------ Selected excerpt

Derbyshire woodland pub granted licence - despite objections from residents

A temporary pub set up in Derbyshire woodland will now be a permanent feature – despite residents comparing it to the noise disruption of Glastonbury.

Friday, 27th August 2021, 8:17 am

A licensing hearing held by Derbyshire Dales District Council saw councillors approve a premises licence for the Pub in the Woods, based on the Wild Park Derbyshire site, just outside Brailsford.

Residents living nearby claimed the site, which has been operating through temporary licences through the pandemic, say current noise levels caused by the venue are too high.

A solicitor speaking on behalf of the applicants, said management had made earlier mistakes when setting up the venture but have made changes to reduce noise and disruption.

Jenny Else, who runs the venture, said the venue would host ‘butlers in the buff’ events for charity nights, but “we are not thinking of having hen parties every week or anything like that”.

Now a premises licence has been granted, the venue will be allowed to open from 7.30am until 11.30pm Sunday through Wednesday and 7.30am until 12.30am on Thursdays, Fridays and Saturdays.

Alcohol can be on sale from noon each day and until 11pm Sunday through Wednesday and until midnight Thursday to Saturday.

Music can be permitted indoors and outdoors until midnight from Thursday to Saturday and films would be allowed to be shown from 9am until midnight on the Sundays before bank holidays and on Halloween (October 31), and until 1am on New Year’s Eve.

However, Karen Cochrane, on behalf of applicants, said there is no current plan to have the venue open every day of the week and very few events which would continue past 11pm.

She said events would be pre-booked with strict entry and exit times.

Eileen Tierney, the council’s licensing manager, said: “The main concerns of the residents are related to the possibility of any increase in noise nuisance and extra traffic if the premises are going to be used on a more frequent basis than they have been in the last 12 months.”

Andrew Smith, who lives close to the site, said during the hearing: “I am already concerned about the noise level and, clearly, approving this application just extends all the noise disturbance.

------------
------ Provided data

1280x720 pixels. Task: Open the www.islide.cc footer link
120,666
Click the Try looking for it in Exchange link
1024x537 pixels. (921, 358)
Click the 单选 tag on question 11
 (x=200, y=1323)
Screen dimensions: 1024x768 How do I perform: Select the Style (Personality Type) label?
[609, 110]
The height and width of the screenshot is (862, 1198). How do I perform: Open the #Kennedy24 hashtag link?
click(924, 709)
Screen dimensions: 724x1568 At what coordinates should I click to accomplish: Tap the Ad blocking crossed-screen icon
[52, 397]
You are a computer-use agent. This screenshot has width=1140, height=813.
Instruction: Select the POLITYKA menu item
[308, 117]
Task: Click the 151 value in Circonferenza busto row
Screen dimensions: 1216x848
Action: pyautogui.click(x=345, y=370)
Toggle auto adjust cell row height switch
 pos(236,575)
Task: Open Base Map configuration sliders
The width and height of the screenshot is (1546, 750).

------------

Your task: Render this sentence from the article on the Derbyshire woodland pub licence into Spanish: "Alcohol can be on sale from noon each day and until 11pm Sunday through Wednesday and until midnight Thursday to Saturday."

Written answer: El alcohol podrá venderse a partir del mediodía todos los días y hasta las 11 de la noche de domingo a miércoles y hasta la medianoche de jueves a sábado.